**REQUISITOS DA TAREFA**. De acordo com o trecho abaixo sobre liderança e pandemia, por que os líderes importam? Explique em uma a três frases.

**TRECHO FORNECIDO**.

------------

- Folha de S. Paulo
Apagão de liderança agravou pandemia
A política internacional, nos últimos anos, parecia guiada pela massa de pessoas anônimas. Da Praça Tahrir ao Occupy Wall Street.
Mais recentemente, das ruas de Hong Kong às do Chile. Dos tuítes, retuítes, likes e bots das redes sociais. E, agora, dos gráficos de curvas ascendentes de casos de coronavirus.
No entanto, a pandemia da Covid-19 mostra como, em um momento de crise sistêmica, as escolhas de algumas poucas pessoas com enorme poder, em certas capitais, determinarão o destino de incontáveis vidas e o futuro da economia global. Líderes, afinal, importam.
Essa virada é particularmente assustadora quando, à frente da maior potência da história da humanidade, está Donald Trump.
O risco geopolítico que Trump representa foi normalizado nos últimos anos.
Mas com o abismo do coronavírus a olhar dentro de nós, começa-se a entender o custo real de se ter, em Washington, um governo disfuncional, anticientífico, em guerra contra as instituições democráticas e a imprensa, e sem credibilidade internacional.

------------

[Registros armazenados]

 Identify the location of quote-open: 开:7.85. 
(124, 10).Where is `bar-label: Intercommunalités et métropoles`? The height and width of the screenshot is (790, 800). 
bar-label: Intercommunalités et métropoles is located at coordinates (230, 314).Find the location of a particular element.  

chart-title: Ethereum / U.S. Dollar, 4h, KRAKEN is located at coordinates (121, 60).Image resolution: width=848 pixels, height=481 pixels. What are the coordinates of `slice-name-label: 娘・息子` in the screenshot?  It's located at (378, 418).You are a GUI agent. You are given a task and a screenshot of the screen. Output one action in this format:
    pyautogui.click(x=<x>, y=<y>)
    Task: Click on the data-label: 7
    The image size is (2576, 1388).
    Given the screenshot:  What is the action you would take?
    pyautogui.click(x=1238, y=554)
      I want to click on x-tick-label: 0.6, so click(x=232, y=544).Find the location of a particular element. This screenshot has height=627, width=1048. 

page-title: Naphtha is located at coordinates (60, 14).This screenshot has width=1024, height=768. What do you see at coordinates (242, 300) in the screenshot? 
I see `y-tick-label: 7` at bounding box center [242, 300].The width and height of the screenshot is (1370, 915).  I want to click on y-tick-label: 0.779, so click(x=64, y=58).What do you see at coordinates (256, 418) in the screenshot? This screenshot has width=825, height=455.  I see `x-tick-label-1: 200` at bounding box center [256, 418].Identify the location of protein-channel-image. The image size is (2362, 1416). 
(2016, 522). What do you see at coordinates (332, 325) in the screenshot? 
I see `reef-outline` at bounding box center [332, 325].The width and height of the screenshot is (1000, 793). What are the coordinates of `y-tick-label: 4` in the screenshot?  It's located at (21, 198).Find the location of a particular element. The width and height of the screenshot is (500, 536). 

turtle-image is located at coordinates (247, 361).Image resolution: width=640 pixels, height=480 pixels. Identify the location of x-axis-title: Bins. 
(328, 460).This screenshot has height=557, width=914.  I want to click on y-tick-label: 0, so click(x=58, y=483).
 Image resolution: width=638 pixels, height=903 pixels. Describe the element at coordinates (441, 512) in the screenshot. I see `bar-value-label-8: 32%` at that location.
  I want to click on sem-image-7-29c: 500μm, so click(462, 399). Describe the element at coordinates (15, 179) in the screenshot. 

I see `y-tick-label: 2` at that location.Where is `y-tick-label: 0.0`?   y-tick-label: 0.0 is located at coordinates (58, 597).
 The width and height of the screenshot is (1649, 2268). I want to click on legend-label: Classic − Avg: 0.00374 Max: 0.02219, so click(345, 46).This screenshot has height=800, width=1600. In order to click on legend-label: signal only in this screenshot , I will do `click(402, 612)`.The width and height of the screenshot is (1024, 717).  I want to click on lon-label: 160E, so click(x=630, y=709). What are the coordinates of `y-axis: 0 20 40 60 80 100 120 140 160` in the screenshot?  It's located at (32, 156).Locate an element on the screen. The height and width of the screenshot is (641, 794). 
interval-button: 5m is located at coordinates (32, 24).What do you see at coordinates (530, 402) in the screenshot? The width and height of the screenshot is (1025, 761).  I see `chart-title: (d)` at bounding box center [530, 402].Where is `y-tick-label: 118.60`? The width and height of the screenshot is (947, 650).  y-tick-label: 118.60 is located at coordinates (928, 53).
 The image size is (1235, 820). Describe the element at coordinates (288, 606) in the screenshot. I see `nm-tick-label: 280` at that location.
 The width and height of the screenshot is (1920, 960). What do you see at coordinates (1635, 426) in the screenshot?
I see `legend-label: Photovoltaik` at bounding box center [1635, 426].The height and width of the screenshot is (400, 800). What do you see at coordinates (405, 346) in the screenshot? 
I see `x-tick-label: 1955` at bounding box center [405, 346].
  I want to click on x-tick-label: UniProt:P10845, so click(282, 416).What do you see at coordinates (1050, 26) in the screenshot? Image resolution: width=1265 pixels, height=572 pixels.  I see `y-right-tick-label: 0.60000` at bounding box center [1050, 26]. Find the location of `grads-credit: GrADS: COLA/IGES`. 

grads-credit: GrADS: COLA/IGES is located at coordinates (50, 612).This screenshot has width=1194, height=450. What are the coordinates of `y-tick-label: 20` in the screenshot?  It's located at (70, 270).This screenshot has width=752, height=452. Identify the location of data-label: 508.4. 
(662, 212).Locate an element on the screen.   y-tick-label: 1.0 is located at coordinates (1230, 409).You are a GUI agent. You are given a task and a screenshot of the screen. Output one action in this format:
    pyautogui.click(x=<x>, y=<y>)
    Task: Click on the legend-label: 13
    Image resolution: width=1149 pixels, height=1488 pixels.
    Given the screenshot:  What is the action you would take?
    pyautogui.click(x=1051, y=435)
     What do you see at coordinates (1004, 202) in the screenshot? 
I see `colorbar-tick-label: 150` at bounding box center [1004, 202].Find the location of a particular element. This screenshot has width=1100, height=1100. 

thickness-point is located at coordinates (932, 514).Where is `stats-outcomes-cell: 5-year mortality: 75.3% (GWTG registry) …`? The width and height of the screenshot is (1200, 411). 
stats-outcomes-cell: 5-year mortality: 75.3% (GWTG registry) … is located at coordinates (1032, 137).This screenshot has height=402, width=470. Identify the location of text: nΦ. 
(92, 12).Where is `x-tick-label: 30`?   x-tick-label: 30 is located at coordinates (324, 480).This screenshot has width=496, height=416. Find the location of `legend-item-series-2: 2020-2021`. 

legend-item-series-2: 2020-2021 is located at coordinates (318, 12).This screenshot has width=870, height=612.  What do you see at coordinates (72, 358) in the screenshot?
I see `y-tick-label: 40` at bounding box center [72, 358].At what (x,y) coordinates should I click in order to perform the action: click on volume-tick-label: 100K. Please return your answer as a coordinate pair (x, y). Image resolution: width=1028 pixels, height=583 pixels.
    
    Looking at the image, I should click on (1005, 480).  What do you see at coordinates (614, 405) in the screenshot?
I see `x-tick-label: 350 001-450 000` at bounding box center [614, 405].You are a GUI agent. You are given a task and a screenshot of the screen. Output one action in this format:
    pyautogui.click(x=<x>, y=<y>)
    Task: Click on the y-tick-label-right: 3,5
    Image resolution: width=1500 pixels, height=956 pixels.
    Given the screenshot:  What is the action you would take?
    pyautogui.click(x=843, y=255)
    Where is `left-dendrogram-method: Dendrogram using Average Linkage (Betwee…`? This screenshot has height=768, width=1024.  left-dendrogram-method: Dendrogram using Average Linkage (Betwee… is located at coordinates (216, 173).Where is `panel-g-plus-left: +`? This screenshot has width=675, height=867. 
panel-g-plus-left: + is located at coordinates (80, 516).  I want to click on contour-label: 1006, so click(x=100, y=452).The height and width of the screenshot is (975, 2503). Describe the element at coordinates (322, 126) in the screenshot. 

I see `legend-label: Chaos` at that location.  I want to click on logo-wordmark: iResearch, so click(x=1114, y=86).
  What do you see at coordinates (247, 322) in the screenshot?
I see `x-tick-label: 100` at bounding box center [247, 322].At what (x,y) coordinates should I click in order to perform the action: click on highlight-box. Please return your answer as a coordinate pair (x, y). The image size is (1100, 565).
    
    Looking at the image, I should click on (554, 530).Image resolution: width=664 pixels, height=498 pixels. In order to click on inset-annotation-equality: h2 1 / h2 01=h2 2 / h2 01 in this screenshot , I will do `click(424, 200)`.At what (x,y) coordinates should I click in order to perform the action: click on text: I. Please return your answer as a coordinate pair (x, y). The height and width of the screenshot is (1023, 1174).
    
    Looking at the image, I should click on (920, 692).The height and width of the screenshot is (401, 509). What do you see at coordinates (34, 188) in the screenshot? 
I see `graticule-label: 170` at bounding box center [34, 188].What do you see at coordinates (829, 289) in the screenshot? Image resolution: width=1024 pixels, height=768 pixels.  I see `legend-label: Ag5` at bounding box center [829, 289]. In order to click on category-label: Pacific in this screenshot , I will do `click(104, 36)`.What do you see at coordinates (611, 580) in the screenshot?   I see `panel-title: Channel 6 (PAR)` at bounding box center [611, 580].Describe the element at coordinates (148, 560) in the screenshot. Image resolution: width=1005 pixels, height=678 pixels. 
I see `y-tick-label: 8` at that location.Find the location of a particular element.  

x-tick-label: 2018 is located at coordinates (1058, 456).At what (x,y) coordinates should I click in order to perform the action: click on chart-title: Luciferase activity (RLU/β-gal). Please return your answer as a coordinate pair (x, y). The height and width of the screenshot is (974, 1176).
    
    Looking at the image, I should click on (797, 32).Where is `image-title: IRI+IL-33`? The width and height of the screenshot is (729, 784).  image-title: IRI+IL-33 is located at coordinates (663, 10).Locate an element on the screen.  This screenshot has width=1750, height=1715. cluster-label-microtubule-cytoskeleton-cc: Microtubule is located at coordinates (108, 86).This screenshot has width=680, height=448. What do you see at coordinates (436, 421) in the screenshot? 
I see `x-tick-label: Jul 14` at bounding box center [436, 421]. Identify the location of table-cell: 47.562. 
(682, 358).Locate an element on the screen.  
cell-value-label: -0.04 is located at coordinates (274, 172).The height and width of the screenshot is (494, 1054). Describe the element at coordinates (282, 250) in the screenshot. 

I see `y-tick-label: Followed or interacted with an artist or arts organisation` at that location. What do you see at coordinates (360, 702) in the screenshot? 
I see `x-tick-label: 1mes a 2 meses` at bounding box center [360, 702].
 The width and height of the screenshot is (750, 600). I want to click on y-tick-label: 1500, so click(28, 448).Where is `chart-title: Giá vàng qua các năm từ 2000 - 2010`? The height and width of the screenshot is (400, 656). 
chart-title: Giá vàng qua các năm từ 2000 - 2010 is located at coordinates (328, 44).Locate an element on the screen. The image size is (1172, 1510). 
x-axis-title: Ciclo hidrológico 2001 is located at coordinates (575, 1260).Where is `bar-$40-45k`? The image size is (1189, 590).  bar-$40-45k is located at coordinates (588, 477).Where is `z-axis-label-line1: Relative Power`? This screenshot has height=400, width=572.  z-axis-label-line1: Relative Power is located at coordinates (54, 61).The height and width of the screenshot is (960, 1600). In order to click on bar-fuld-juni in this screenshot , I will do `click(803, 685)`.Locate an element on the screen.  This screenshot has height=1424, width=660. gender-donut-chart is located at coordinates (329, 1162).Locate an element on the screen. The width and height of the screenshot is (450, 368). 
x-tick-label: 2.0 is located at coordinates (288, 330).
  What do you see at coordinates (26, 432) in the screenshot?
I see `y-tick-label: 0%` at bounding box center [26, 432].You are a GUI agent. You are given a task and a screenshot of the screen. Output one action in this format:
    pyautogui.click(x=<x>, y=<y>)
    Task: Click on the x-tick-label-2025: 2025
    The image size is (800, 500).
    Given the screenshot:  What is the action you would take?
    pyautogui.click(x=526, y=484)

------------

**RESULTADO DO EXERCÍCIO**. Em um momento de crise sistêmica como a pandemia da Covid-19, as escolhas de algumas poucas pessoas com enorme poder, em certas capitais, determinarão o destino de incontáveis vidas. Essas mesmas escolhas também definirão o futuro da economia global.